地域密着 幼稚園・学校・病院近くのお祭り
王子善光寺は、とよかわ通り商店会の中にあり、近くに王子生協病院・豊川小学校・クラブ保育園があります。そして住宅地の中にあるため、学生をはじめ、親子連れや買い物ついでに寄っていく主婦のような方が参加するには絶好の立地となっています。屋台の店員さんが高齢化して来ている部分もあるようで、このような地域に密着した温かいお祭りがコロナ後も続いていくことを願うばかりです。余談ではありますが、近くにはロイヤリティが月5万円の『コスモス』という今では珍しいコンビニがありますので、コンビニマニアにはたまらない場所でもあります。
コンビニ名鑑 https://konbinimeikan.web.fc2.com/ichiran/index.html
縁日に参加しての所感
コロナ禍ではありますが、徐々に無理のない範囲でお祭りが実施されるようになってきたところもあるようで、ライター的には嬉しく感じました。特に近くの子どもなどの若い人の参加が目立ち、このような地域での貴重な経験をすることが出来る環境が継続し良かったと思いました。
年をとるにつれて時間の価値は減っていき、体感速度も速くなって行きます。
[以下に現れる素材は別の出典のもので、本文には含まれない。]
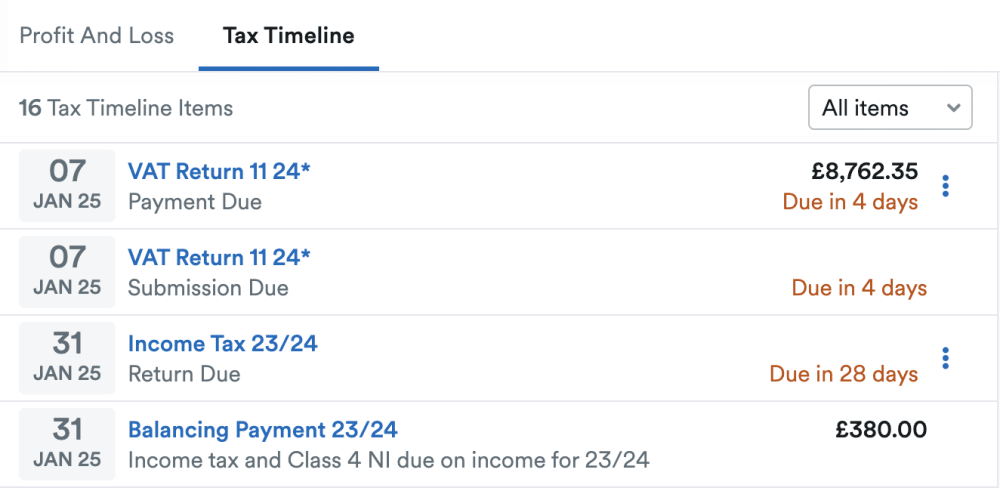Click the Due in 28 days status
This screenshot has height=488, width=1000.
[x=843, y=374]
しかしながら大人の時間感覚とは異なり、若い人にとって時間の価値は高く、体感速度も非常にゆっくりとしています。その中での学びや経験は、一生の宝物になりますので、コロナ禍であっても、若い人からいたずらにそのような時間を奪ったり、成長の機会を止めたりすることが無いようにすることは大人の責務とも言えると思います。
その点において、お祭りは色々な人が一緒に楽しんだり、地域文化を自然と学ぶことの出来る絶好の機会。新型コロナ感染症対策で今まで通りに行かない部分もあるかとは思いますが、今までの習慣は見直し、出来ることはやっていく。そのことから障害や困難の対処する姿勢を身に着けることが出来る絶好の機会であると思います。コロナ禍であっても、アスリートのマインドを持って、祭の火を消さず、未来につなぐべきものをしっかりとつないでいきたいと思いました。